Comments on: Kim Jong Il, Tumblr, WebFonts and Firefox

By: Anonymous

Anonymous — Wed, 01 Feb 2012 06:50:26 +0000

Numerous browser exploits have occurred via images and scripts as well, and yet we allow third-party images and scripts all the time. Furthermore, a first-party font can exploit the browser as easily as a third-party font; don’t load third-party resources from sites you don’t trust. Firefox also implements Content Security Policy, an entirely sensible mechanism for sites to declare what third-party content (of any kind) they want to load.

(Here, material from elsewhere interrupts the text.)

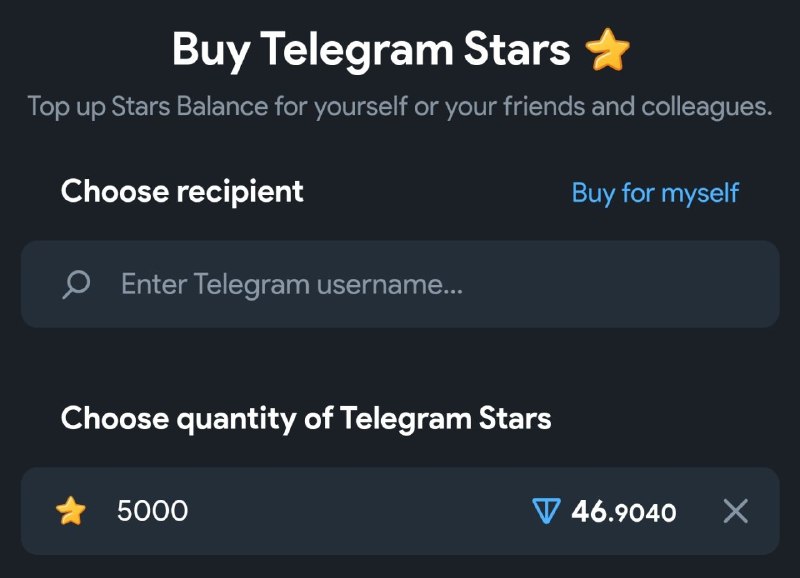Click the ".9040" decimal part of price
Screen dimensions: 800x578
coord(643,514)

The requirement of CORS for fonts exists for one reason, and one reason only: crazy font foundries wanted a way to prevent font hotlinking from other servers.

By: J. Mackerel

J. Mackerel — Tue, 31 Jan 2012 21:32:00 +0000

Actually, we do need CORS, because font implementations are neither as well-tested nor rock solid, as GIF, JPG and PNG. Remember that fonts are not just static data, they contain character maps (that are hopefully RIGHT), little bytecode programs, tons of metadata, and all kinds of craziness.

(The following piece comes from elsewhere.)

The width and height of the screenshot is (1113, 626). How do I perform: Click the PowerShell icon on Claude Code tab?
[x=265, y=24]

Many, many font implementations are buggy and strange, and bad font data can trigger bugs and exploitable crashes. Furthermore the Unicode spec is ginormous and hard to get right. The web font spec writers wanted a way for authors and administrators to quickly lock down these risky little things we call “fonts”, in the same way that JS and XMLHTTPRequest are locked down.

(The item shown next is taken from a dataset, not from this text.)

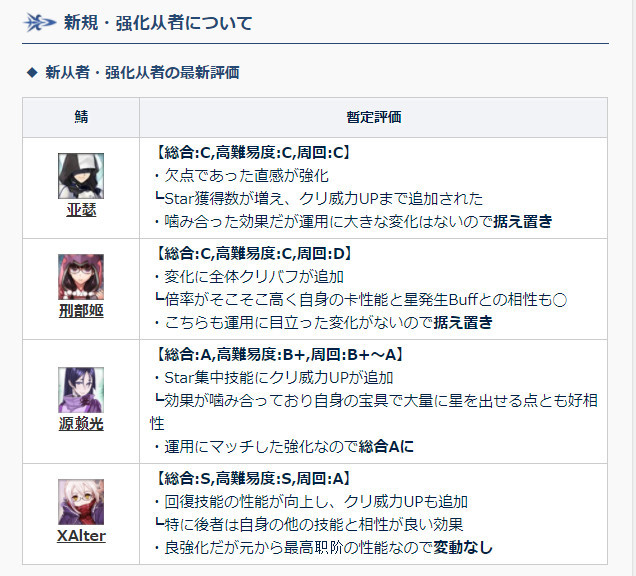636x576 pixels.
Task: Open the 刑部姬 servant link
Action: [x=81, y=311]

When font technology is as reliable as images and text, then we can unlock them.

By: aharoni

aharoni — Tue, 31 Jan 2012 19:43:24 +0000

Actually, i probably agree that the standard should be changed, although there may have been some reasoning behind this weirdness.

In any case, it’s not quite right to say that the issue is with Firefox, if that’s the only browser that implements the standard correctly, as idiotic as the standard may seem.

By: wreter

wreter — Tue, 31 Jan 2012 19:32:37 +0000

>but Firefox, according to the standard, doesn’t load the font from a different domain if that domain is not explicitly configured to support font loading.

Excuse me, but this part of the standard is just idiotic. We don’t need CORS for cross-domain images and we shouldn’t need it for fonts. Firefox should remove same-origin restriction and the standard should be changed to reflect the reality.